(Collected data entries)
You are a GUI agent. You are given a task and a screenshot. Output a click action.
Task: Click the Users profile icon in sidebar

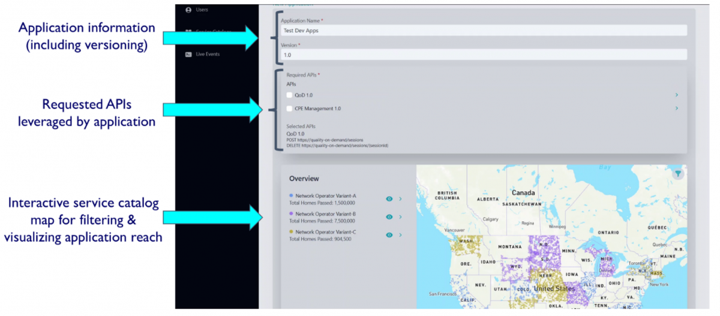tap(188, 10)
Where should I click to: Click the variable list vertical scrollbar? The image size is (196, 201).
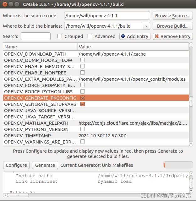[x=191, y=94]
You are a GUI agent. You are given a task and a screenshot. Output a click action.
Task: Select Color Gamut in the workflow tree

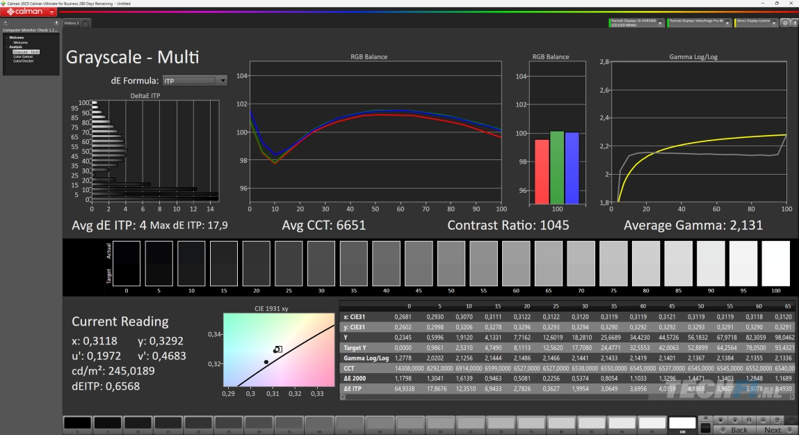24,56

(EXERCISE DIRECTIONS) In the records, the line containing "Task: Click the Users profile icon in sidebar" starts the span and the final line ends it. Output exactly that span, both ends included, with no pictures and nothing else.

(ANSWER BOX)
Task: Click the Users profile icon in sidebar

tap(188, 10)
Where should I click to: Click the variable list vertical scrollbar? The image size is (196, 201).
[x=191, y=94]
You are a GUI agent. You are given a task and a screenshot. Output a click action.
Task: Select Color Gamut in the workflow tree

24,56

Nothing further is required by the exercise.